→ EXERCISE
When you reach the line containing "Image resolution: width=1144" in the entries below, begin reproducing lines exactly, and stop once the line containing "Toggle the Write" is done.

→ Records excerpted from a collection
---

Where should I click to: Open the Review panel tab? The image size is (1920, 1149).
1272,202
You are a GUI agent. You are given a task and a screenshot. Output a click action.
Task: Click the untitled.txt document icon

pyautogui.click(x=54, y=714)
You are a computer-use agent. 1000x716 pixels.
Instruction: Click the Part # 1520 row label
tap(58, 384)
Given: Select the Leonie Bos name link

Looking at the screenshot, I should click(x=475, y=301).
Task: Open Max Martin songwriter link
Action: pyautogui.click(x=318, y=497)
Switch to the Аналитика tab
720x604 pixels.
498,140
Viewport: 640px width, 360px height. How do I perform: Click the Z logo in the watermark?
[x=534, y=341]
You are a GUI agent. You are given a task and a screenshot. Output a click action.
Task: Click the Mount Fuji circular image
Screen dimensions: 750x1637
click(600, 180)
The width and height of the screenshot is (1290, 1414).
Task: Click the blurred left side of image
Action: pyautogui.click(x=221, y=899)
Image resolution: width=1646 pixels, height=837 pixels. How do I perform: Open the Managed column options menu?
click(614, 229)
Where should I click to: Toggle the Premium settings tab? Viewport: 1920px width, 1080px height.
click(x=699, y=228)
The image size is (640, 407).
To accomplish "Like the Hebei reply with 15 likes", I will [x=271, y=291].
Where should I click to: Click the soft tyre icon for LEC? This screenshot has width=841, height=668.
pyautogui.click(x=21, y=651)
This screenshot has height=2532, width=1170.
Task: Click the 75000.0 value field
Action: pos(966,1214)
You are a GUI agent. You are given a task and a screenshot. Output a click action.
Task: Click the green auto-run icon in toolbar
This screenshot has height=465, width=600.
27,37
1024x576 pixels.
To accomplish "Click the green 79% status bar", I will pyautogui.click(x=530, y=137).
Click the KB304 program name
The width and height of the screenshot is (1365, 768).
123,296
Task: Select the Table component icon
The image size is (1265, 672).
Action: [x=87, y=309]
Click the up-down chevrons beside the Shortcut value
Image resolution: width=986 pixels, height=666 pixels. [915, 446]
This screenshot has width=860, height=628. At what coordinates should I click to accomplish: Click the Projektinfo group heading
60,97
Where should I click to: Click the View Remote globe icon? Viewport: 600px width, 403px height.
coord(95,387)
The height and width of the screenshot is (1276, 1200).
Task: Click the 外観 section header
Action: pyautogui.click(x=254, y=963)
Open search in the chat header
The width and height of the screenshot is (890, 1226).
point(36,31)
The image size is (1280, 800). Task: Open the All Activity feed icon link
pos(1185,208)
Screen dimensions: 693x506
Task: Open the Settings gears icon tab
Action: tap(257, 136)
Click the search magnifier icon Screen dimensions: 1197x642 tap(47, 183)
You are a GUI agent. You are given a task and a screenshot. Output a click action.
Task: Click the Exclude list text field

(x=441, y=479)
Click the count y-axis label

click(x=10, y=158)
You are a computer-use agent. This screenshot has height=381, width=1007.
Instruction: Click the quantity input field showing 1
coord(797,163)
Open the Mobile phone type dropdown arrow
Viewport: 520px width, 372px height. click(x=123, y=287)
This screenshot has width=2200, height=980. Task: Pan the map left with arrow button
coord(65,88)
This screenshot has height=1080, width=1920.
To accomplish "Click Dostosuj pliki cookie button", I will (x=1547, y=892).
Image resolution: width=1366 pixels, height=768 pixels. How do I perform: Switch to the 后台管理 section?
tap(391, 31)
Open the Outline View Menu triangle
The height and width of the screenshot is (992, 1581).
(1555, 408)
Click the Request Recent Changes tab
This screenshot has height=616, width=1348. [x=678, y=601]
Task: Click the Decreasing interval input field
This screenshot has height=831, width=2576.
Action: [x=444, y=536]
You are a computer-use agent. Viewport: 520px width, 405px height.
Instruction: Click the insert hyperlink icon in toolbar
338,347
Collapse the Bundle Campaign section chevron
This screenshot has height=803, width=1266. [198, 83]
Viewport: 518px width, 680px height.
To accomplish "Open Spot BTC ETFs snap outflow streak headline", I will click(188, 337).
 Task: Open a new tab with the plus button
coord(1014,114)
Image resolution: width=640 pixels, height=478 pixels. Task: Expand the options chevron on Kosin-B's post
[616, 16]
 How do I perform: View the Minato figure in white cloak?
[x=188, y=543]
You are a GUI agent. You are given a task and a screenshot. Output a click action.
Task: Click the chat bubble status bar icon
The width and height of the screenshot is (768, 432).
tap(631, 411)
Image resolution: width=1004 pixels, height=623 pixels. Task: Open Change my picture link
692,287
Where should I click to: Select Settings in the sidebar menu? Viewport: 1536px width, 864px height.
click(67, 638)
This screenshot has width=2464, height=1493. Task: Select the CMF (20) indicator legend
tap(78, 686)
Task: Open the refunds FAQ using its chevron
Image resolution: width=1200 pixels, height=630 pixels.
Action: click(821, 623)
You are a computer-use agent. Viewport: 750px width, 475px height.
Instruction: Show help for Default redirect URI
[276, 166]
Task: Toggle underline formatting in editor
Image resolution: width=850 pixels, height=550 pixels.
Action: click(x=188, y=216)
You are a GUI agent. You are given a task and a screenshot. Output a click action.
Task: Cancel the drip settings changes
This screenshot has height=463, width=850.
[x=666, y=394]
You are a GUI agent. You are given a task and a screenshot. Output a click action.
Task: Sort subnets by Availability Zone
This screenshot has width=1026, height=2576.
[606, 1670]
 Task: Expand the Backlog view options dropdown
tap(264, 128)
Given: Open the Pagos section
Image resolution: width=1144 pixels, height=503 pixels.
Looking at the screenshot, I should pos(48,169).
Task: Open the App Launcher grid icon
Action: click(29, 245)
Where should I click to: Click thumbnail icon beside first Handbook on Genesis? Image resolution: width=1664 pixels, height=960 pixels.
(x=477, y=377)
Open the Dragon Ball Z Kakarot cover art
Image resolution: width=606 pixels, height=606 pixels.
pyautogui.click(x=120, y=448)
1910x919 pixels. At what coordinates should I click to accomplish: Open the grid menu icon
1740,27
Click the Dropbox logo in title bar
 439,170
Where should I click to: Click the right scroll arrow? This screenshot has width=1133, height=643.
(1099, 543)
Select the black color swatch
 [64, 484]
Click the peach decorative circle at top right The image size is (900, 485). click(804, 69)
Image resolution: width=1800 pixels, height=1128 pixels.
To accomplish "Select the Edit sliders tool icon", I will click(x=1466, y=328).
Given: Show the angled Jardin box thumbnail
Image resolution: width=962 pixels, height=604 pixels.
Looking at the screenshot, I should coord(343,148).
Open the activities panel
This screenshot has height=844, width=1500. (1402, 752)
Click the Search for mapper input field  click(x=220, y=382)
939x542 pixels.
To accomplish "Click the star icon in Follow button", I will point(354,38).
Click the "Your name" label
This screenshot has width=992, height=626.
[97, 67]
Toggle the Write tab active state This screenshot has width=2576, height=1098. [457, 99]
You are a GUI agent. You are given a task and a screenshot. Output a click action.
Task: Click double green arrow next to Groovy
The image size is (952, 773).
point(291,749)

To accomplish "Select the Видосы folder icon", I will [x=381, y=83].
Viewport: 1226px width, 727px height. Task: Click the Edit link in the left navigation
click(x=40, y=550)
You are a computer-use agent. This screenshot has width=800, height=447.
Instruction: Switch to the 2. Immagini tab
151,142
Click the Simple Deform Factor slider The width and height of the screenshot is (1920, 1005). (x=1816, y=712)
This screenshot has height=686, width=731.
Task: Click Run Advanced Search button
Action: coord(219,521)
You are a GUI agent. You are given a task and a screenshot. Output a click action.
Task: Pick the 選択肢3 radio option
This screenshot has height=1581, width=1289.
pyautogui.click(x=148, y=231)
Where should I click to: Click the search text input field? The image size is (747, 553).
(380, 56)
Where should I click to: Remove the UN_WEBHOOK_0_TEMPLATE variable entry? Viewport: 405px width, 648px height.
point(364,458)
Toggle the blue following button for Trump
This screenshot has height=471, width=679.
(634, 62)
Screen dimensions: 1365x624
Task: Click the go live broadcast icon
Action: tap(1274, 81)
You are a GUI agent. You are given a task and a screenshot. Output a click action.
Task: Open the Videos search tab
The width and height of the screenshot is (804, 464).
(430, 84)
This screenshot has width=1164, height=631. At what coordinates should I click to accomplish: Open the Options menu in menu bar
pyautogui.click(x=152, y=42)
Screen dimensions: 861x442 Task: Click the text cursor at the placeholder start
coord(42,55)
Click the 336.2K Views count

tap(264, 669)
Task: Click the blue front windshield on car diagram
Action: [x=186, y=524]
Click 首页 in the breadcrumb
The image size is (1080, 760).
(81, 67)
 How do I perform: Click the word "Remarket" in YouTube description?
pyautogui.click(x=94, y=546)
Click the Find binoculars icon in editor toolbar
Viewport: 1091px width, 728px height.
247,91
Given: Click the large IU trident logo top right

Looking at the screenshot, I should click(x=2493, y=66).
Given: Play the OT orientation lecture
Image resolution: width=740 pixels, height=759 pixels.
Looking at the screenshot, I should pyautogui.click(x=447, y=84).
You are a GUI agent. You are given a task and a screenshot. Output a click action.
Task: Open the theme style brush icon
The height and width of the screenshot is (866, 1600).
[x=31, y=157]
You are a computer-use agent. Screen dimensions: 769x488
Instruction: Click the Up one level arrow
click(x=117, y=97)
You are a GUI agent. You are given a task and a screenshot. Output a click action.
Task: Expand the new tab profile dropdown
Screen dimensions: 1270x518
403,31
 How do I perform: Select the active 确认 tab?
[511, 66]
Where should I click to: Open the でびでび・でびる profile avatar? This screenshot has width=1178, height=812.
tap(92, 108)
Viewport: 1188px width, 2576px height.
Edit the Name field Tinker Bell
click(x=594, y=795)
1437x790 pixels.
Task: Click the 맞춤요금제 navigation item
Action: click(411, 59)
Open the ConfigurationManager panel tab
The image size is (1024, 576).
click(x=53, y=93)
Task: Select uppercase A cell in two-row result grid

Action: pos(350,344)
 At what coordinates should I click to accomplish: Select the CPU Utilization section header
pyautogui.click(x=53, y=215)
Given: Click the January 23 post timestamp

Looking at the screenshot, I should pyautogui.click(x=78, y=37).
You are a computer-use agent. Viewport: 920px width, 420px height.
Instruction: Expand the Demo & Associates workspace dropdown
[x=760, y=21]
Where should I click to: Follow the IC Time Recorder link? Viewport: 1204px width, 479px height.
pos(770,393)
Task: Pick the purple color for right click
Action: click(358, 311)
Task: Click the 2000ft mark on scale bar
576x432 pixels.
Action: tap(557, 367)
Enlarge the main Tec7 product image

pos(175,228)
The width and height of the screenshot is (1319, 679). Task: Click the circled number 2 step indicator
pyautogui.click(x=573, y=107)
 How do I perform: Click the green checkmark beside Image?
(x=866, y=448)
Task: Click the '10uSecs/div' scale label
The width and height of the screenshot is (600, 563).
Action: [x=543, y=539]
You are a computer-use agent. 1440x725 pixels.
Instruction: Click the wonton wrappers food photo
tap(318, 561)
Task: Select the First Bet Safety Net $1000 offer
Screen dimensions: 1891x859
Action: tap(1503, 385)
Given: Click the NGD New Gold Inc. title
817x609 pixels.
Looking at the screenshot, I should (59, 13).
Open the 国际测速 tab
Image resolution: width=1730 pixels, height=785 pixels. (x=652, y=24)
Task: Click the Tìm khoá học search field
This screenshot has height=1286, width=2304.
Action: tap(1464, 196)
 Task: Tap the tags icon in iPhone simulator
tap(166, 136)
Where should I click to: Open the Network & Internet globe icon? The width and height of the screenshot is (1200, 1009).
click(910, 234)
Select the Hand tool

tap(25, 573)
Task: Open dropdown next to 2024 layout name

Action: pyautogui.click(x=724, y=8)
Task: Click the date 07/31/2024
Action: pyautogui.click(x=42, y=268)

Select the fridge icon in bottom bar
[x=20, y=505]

---

→ ANSWER TO THIS TASK
Image resolution: width=1144 pixels, height=503 pixels.
Looking at the screenshot, I should pos(48,169).
Task: Open the App Launcher grid icon
Action: click(29, 245)
Where should I click to: Click thumbnail icon beside first Handbook on Genesis? Image resolution: width=1664 pixels, height=960 pixels.
(x=477, y=377)
Open the Dragon Ball Z Kakarot cover art
Image resolution: width=606 pixels, height=606 pixels.
pyautogui.click(x=120, y=448)
1910x919 pixels. At what coordinates should I click to accomplish: Open the grid menu icon
1740,27
Click the Dropbox logo in title bar
 439,170
Where should I click to: Click the right scroll arrow? This screenshot has width=1133, height=643.
(1099, 543)
Select the black color swatch
 [64, 484]
Click the peach decorative circle at top right The image size is (900, 485). click(804, 69)
Image resolution: width=1800 pixels, height=1128 pixels.
To accomplish "Select the Edit sliders tool icon", I will click(x=1466, y=328).
Given: Show the angled Jardin box thumbnail
Image resolution: width=962 pixels, height=604 pixels.
Looking at the screenshot, I should coord(343,148).
Open the activities panel
This screenshot has height=844, width=1500. (1402, 752)
Click the Search for mapper input field  click(x=220, y=382)
939x542 pixels.
To accomplish "Click the star icon in Follow button", I will point(354,38).
Click the "Your name" label
This screenshot has width=992, height=626.
[97, 67]
Toggle the Write tab active state This screenshot has width=2576, height=1098. [457, 99]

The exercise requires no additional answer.